Gli interventi sul testo che la regista opera sono quanto mai opportuni per rimarcare il lato tragico di questo triste apologo sul potere. Da qui, ad esempio, l’espunzione del lieto fine basiliano con le due contadine proprietarie della gallina che si palesano come un deus ex machina ad estrarre il pennuto dal regale deretano. In questa versione, il finale – che non anticipiamo – è ben più amaro ma, se vogliamo, spettacolare. Il tutto, comunque, sempre giocato sul registro dell’ironia, del grottesco, dell’eccesso che rende lo spettacolo fortemente comico grazie anche a quell’incanto linguistico del napoletano italianizzato barocco e aulico, anche quando il discorso si fa scatologico: in questo contrasto si raggiungono vette di comicità sublime. Il resto è affidato alla bravura degli interpreti i quali, come veri comici dell’arte, si vedono impegnati in lazzi fisici e verbali sia in spumeggianti scene d’insieme che in istrionici assoli o numeri a due o a tre. A cominciare da Carmine Maringola (irresistibile Re Chicchinella), Annamaria Palomba e Angelica Bifano (infide Regina e Principessa), per proseguire con tutti i componenti della compagnia che, a vario titolo e in momenti diversi, offrono guizzanti pennellate per comporre un affresco vivido, emozionante, gustosissimo. Vale la pena nominarli tutti: Viola Carinci, Davide Celona, Roberto Galbo, Enrico Lodovisi, Yannick Lomboto, Davide Mazzella, Simone Mazzella, Samuel Salamone, Stephanie Taillandier, Marta Zollet.

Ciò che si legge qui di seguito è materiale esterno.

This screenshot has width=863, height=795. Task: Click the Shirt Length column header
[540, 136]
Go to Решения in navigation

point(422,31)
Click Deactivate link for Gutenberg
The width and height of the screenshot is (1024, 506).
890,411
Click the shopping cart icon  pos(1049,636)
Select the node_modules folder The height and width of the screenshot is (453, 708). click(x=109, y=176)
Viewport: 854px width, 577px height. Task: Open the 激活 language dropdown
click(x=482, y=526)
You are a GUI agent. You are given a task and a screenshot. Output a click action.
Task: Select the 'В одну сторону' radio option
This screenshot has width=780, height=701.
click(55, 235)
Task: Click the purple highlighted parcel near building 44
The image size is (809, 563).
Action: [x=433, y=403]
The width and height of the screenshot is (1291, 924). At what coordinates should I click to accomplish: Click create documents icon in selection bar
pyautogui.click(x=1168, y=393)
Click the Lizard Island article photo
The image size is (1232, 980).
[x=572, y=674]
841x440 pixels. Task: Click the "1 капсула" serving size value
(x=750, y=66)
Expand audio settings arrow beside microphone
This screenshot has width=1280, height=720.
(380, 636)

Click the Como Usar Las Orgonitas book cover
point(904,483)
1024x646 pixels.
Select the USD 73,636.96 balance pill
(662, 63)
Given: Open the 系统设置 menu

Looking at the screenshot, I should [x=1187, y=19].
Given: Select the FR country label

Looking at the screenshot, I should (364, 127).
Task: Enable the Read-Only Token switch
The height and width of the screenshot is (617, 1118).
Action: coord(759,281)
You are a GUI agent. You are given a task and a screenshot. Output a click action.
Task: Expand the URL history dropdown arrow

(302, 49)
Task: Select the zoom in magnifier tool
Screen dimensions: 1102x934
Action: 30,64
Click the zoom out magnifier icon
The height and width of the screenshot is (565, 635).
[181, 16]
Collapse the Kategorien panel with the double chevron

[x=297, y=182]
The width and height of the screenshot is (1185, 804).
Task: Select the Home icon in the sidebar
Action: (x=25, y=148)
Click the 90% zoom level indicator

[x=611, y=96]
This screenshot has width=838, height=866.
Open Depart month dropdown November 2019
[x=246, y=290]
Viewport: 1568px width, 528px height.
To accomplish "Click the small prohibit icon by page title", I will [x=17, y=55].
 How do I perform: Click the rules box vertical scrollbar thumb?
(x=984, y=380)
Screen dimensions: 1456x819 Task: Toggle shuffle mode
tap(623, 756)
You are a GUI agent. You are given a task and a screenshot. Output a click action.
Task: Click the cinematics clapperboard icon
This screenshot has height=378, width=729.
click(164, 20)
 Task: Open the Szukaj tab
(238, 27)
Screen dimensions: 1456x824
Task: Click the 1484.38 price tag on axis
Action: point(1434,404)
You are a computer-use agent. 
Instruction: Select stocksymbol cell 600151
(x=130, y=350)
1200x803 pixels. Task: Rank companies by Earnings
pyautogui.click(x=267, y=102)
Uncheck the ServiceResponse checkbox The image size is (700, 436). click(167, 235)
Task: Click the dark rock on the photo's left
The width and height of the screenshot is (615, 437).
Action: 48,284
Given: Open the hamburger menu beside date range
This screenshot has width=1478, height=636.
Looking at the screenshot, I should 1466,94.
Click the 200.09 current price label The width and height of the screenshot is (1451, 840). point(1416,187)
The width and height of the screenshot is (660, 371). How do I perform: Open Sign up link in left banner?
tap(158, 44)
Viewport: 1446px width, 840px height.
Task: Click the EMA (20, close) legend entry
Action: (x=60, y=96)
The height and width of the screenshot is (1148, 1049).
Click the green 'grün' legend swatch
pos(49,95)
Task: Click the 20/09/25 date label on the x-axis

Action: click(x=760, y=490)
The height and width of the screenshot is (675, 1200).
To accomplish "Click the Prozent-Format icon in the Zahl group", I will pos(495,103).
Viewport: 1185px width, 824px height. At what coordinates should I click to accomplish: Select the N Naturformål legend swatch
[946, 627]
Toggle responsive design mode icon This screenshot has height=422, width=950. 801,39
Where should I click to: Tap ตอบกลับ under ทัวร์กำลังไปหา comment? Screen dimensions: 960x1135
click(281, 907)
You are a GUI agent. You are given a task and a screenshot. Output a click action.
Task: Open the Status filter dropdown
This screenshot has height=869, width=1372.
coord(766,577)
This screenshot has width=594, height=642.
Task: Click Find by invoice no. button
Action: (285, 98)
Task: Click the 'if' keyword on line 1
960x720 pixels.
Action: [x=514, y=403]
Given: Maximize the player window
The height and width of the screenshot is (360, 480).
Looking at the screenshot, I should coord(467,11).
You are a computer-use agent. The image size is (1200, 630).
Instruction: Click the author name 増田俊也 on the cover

Attori e attrici di grande livello diretti con maestria dalla sapiente mano di Emma Dante (dal cui estro prendono forma anche gli elementi scenici e i ricchi costumi), che sa sempre fin dove si può spingere per creare spettacoli energici, ben ritmati, comici e che facciano – al contempo – riflettere. Quello in questione è senza dubbio tra i suoi migliori, come attesta il trionfo di applausi tributati alla prima.